Date: 11 June 2010 Time: 2.00-5.00 pm

Venue: IAS Meeting Room 1

Nature and Capital Seminar series Part 2

This seminar series is a series of three events on the topic of 'Nature and Capital'. The theme brings together those interested in ways in which the natural (biodiversity, biology, the body) is entangled in questions of capital and value. Invited speakers will open each event followed by shorter presentations and a round table discussion. Our invited speaker for the second event is Kristin Asdal, TIK, Oslo University, Norway. Kristin studied history in Oslo and science studies in Paris (with Bruno Latour) and Lancaster (with John Law). She is Professor at the Centre for Technology, Innovation and Culture (TIK) at the University of Oslo, as well as a Research Associate at the School of Geography and the Environment, Oxford.
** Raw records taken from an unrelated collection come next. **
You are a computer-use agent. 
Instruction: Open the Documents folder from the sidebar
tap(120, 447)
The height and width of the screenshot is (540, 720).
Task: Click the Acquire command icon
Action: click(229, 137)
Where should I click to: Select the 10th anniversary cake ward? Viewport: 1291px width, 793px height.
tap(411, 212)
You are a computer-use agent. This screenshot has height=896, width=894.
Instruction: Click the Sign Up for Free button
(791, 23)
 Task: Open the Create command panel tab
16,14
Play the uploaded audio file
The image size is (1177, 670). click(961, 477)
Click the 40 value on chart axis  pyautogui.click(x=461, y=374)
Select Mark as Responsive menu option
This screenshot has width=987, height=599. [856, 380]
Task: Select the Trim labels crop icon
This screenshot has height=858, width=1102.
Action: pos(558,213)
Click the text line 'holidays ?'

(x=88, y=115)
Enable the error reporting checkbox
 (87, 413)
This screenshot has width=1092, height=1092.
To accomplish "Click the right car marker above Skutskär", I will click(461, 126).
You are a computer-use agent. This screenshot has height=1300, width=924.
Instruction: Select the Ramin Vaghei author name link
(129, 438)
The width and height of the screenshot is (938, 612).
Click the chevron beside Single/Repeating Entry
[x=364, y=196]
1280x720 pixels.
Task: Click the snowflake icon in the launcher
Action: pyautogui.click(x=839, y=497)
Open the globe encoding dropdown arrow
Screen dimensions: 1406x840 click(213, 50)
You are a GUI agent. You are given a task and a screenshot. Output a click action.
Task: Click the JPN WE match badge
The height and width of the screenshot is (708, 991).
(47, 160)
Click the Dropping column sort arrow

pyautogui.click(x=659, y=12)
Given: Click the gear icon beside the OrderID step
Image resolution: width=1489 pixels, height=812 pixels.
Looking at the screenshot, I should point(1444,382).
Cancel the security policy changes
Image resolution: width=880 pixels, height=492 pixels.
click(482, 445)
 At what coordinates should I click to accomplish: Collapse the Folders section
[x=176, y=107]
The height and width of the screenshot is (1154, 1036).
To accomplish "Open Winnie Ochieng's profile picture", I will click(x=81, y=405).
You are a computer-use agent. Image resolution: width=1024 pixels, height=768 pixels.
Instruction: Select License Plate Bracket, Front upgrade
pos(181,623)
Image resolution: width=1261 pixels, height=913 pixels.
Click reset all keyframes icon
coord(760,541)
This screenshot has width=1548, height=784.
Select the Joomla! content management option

She was an academic visitor atOxford during Michaelmas Term 2007. Please see Kristin's web page for more details about her research:

http://www.uio.no/forskning/tverrfak/kultrans/forskning/naturen/forskere/asdal.html

The title of Kristin's talk will be: Nature and Capital: Accounting for Nature

This will be followed by short presentations and a round table discussion on 'Nature and Capital' and about how we might find ways of studying their interactions.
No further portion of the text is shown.